**ACTIVITY:**
The task calls for the line containing "This screenshot has height=546, width=852." and all later lines, through the end of the entries below, to be set down exactly and without pictures.

**EXERCISE INPUT:**

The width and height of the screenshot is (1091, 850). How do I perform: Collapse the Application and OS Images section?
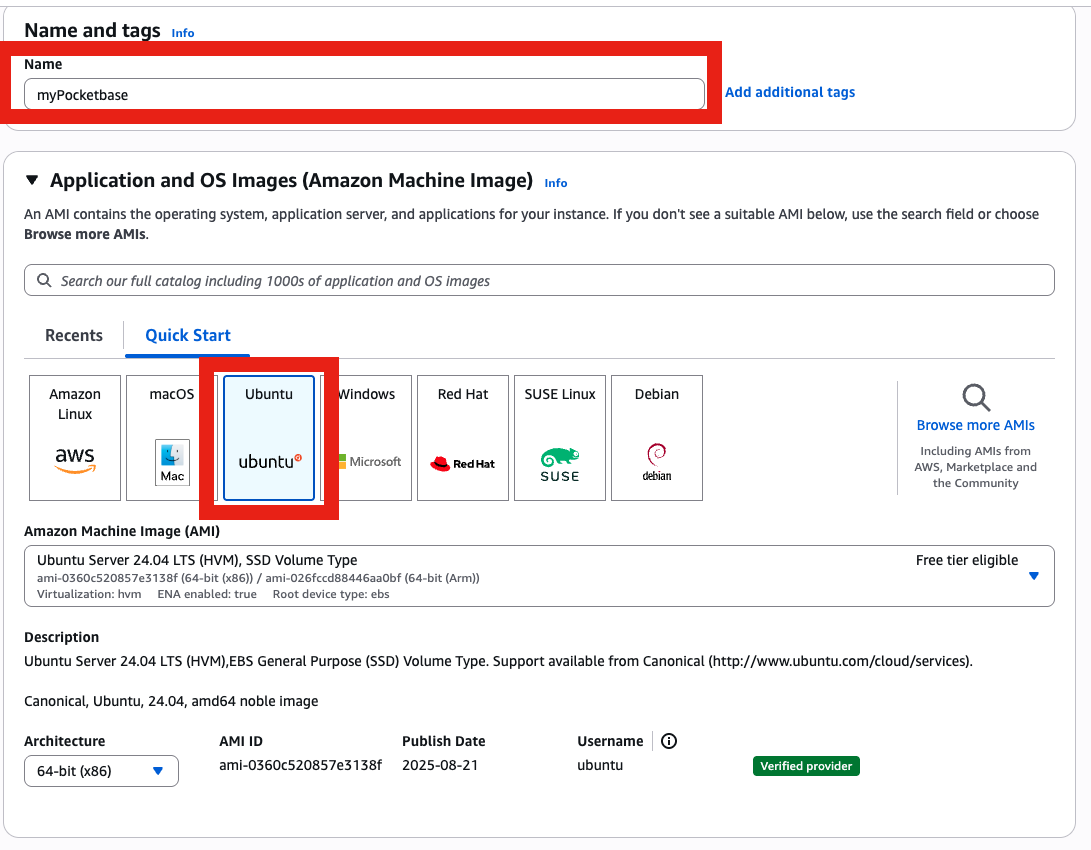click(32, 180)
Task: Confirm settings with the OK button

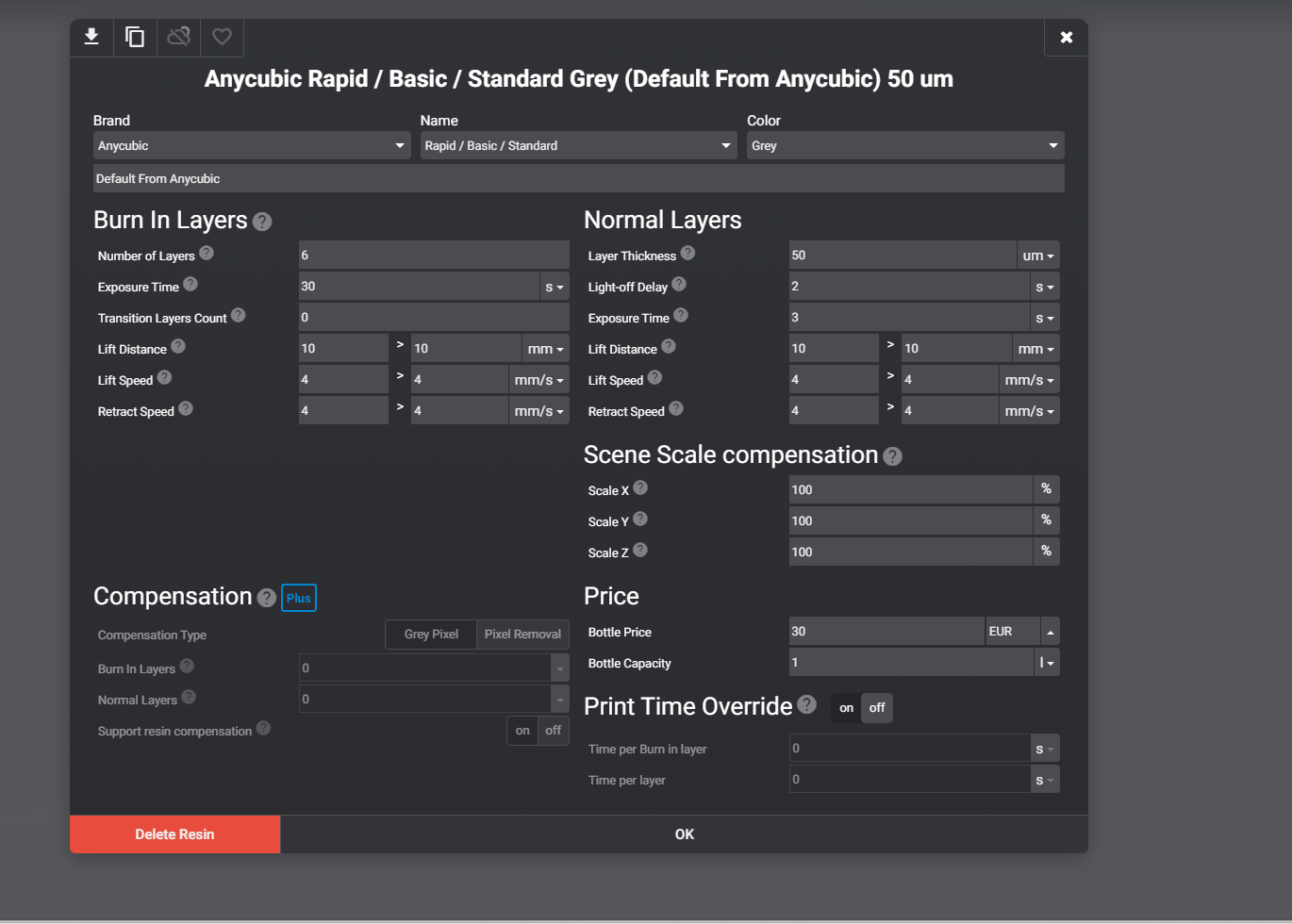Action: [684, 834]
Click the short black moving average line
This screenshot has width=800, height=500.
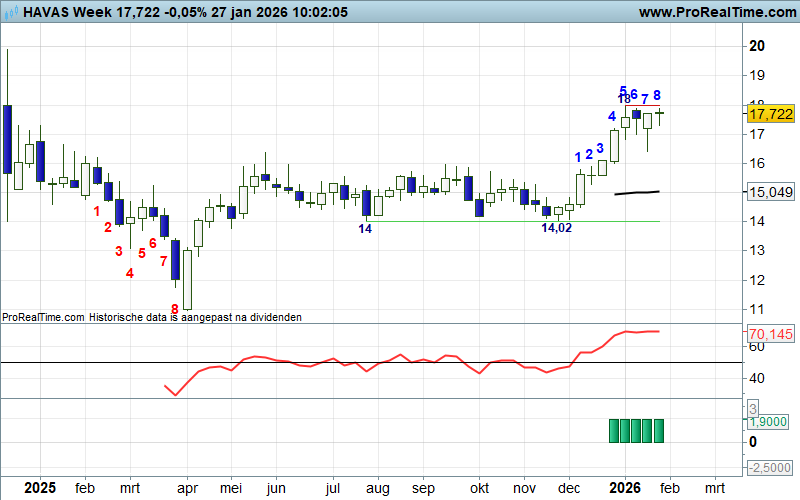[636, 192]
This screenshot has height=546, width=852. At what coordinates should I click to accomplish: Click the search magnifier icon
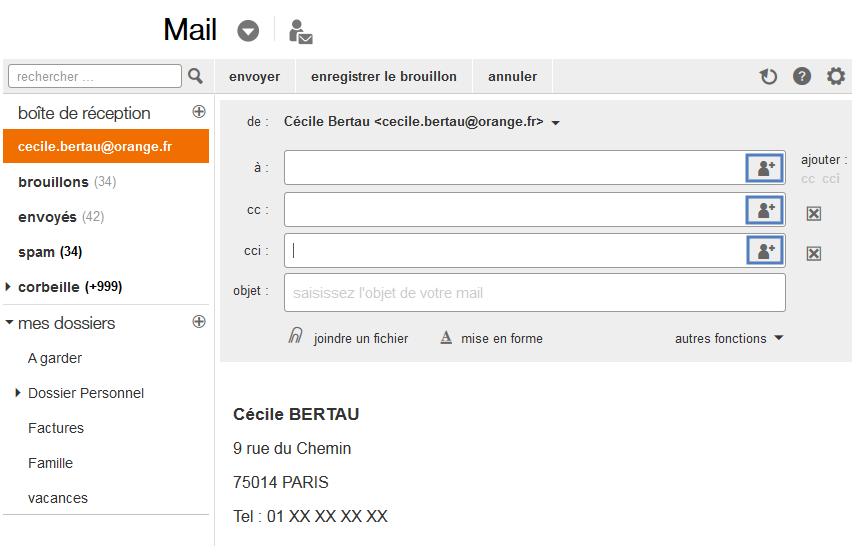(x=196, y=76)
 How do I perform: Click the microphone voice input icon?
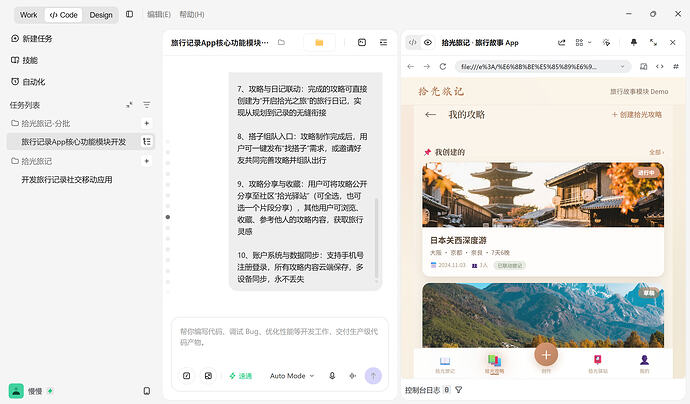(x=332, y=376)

**SOLUTION FOR THIS TASK:**
This screenshot has height=546, width=852. At what coordinates should I click to accomplish: Click the search magnifier icon
(x=196, y=76)
 How do I perform: Click the microphone voice input icon?
(x=332, y=376)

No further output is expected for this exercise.